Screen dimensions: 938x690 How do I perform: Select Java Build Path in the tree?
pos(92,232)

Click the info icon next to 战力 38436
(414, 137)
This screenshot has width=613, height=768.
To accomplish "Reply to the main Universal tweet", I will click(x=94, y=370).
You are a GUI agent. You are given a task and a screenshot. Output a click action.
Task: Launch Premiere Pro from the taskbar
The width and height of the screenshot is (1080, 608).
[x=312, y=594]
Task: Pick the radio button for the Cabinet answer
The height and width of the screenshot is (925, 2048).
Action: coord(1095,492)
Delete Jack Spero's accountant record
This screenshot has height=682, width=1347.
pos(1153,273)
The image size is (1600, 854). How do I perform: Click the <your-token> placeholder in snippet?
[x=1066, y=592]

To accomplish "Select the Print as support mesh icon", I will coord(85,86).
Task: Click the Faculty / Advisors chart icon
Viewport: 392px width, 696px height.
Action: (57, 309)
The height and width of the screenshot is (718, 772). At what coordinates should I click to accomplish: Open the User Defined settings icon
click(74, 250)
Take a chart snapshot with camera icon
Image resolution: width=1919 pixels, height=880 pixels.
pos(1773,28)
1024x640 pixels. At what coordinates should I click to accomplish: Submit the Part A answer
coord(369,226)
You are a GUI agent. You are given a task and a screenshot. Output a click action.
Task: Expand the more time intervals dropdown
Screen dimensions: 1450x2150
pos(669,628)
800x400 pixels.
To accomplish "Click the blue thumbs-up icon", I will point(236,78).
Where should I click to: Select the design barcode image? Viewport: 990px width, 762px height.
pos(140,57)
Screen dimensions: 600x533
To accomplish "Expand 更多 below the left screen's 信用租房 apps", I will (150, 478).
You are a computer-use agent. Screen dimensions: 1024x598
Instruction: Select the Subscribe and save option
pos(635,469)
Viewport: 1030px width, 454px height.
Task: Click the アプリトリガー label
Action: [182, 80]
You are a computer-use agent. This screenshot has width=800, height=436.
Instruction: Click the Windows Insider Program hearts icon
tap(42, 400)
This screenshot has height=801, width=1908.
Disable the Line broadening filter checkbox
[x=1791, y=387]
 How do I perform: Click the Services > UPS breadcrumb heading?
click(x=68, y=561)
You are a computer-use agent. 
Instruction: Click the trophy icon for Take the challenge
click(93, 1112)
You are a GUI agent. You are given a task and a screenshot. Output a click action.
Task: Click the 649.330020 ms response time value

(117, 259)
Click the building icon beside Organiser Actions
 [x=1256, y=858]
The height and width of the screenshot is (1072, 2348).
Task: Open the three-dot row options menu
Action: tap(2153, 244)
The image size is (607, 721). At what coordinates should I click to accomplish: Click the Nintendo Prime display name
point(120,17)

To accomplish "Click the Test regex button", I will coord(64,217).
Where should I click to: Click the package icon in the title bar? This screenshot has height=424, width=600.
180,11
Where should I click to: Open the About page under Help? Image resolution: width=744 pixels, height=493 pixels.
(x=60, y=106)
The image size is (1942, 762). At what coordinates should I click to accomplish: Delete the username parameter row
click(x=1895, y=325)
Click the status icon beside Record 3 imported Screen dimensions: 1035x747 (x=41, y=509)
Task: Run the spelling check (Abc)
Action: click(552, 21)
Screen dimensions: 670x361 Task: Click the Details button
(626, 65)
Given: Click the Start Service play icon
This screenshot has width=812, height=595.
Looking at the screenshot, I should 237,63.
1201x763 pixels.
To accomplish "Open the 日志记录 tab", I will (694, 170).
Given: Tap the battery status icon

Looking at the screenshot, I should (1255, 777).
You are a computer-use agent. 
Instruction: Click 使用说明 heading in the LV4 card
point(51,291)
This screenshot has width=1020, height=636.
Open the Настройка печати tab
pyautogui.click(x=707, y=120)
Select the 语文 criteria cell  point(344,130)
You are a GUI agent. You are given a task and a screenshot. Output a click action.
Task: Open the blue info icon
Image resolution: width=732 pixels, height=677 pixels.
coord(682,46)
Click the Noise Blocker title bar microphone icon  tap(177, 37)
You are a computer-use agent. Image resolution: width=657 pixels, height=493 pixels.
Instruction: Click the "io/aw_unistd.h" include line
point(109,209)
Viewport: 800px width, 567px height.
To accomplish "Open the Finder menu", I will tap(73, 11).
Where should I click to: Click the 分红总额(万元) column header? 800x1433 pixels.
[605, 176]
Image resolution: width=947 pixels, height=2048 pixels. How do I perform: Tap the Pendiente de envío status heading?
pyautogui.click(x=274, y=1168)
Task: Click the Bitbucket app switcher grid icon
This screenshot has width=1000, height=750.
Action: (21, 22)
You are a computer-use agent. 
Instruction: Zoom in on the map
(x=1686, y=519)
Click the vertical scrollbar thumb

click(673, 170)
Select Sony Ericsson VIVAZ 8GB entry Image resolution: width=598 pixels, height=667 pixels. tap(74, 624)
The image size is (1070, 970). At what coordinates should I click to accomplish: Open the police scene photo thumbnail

※ ※ ※

Required work => Could every entry above be printed again, word for word?

The completed task =>
Screen dimensions: 938x690 How do I perform: Select Java Build Path in the tree?
pos(92,232)

Click the info icon next to 战力 38436
(414, 137)
This screenshot has width=613, height=768.
To accomplish "Reply to the main Universal tweet", I will click(x=94, y=370).
You are a GUI agent. You are given a task and a screenshot. Output a click action.
Task: Launch Premiere Pro from the taskbar
The width and height of the screenshot is (1080, 608).
[x=312, y=594]
Task: Pick the radio button for the Cabinet answer
The height and width of the screenshot is (925, 2048).
Action: coord(1095,492)
Delete Jack Spero's accountant record
This screenshot has height=682, width=1347.
pos(1153,273)
The image size is (1600, 854). How do I perform: Click the <your-token> placeholder in snippet?
[x=1066, y=592]

To accomplish "Select the Print as support mesh icon", I will coord(85,86).
Task: Click the Faculty / Advisors chart icon
Viewport: 392px width, 696px height.
Action: (57, 309)
The height and width of the screenshot is (718, 772). At what coordinates should I click to accomplish: Open the User Defined settings icon
click(74, 250)
Take a chart snapshot with camera icon
Image resolution: width=1919 pixels, height=880 pixels.
pos(1773,28)
1024x640 pixels. At what coordinates should I click to accomplish: Submit the Part A answer
coord(369,226)
You are a GUI agent. You are given a task and a screenshot. Output a click action.
Task: Expand the more time intervals dropdown
Screen dimensions: 1450x2150
pos(669,628)
800x400 pixels.
To accomplish "Click the blue thumbs-up icon", I will point(236,78).
Where should I click to: Select the design barcode image? Viewport: 990px width, 762px height.
pos(140,57)
Screen dimensions: 600x533
To accomplish "Expand 更多 below the left screen's 信用租房 apps", I will (150, 478).
You are a computer-use agent. Screen dimensions: 1024x598
Instruction: Select the Subscribe and save option
pos(635,469)
Viewport: 1030px width, 454px height.
Task: Click the アプリトリガー label
Action: [182, 80]
You are a computer-use agent. This screenshot has width=800, height=436.
Instruction: Click the Windows Insider Program hearts icon
tap(42, 400)
This screenshot has height=801, width=1908.
Disable the Line broadening filter checkbox
[x=1791, y=387]
 How do I perform: Click the Services > UPS breadcrumb heading?
click(x=68, y=561)
You are a computer-use agent. 
Instruction: Click the trophy icon for Take the challenge
click(93, 1112)
You are a GUI agent. You are given a task and a screenshot. Output a click action.
Task: Click the 649.330020 ms response time value

(117, 259)
Click the building icon beside Organiser Actions
 [x=1256, y=858]
The height and width of the screenshot is (1072, 2348).
Task: Open the three-dot row options menu
Action: tap(2153, 244)
The image size is (607, 721). At what coordinates should I click to accomplish: Click the Nintendo Prime display name
point(120,17)

To accomplish "Click the Test regex button", I will coord(64,217).
Where should I click to: Click the package icon in the title bar? This screenshot has height=424, width=600.
180,11
Where should I click to: Open the About page under Help? Image resolution: width=744 pixels, height=493 pixels.
(x=60, y=106)
The image size is (1942, 762). At what coordinates should I click to accomplish: Delete the username parameter row
click(x=1895, y=325)
Click the status icon beside Record 3 imported Screen dimensions: 1035x747 (x=41, y=509)
Task: Run the spelling check (Abc)
Action: click(552, 21)
Screen dimensions: 670x361 Task: Click the Details button
(626, 65)
Given: Click the Start Service play icon
This screenshot has width=812, height=595.
Looking at the screenshot, I should 237,63.
1201x763 pixels.
To accomplish "Open the 日志记录 tab", I will (694, 170).
Given: Tap the battery status icon

Looking at the screenshot, I should (1255, 777).
You are a computer-use agent. 
Instruction: Click 使用说明 heading in the LV4 card
point(51,291)
This screenshot has width=1020, height=636.
Open the Настройка печати tab
pyautogui.click(x=707, y=120)
Select the 语文 criteria cell  point(344,130)
You are a GUI agent. You are given a task and a screenshot. Output a click action.
Task: Open the blue info icon
Image resolution: width=732 pixels, height=677 pixels.
coord(682,46)
Click the Noise Blocker title bar microphone icon  tap(177, 37)
You are a computer-use agent. Image resolution: width=657 pixels, height=493 pixels.
Instruction: Click the "io/aw_unistd.h" include line
point(109,209)
Viewport: 800px width, 567px height.
To accomplish "Open the Finder menu", I will tap(73, 11).
Where should I click to: Click the 分红总额(万元) column header? 800x1433 pixels.
[605, 176]
Image resolution: width=947 pixels, height=2048 pixels. How do I perform: Tap the Pendiente de envío status heading?
pyautogui.click(x=274, y=1168)
Task: Click the Bitbucket app switcher grid icon
This screenshot has width=1000, height=750.
Action: (21, 22)
You are a computer-use agent. 
Instruction: Zoom in on the map
(x=1686, y=519)
Click the vertical scrollbar thumb

click(673, 170)
Select Sony Ericsson VIVAZ 8GB entry Image resolution: width=598 pixels, height=667 pixels. tap(74, 624)
The image size is (1070, 970). At what coordinates should I click to accomplish: Open the police scene photo thumbnail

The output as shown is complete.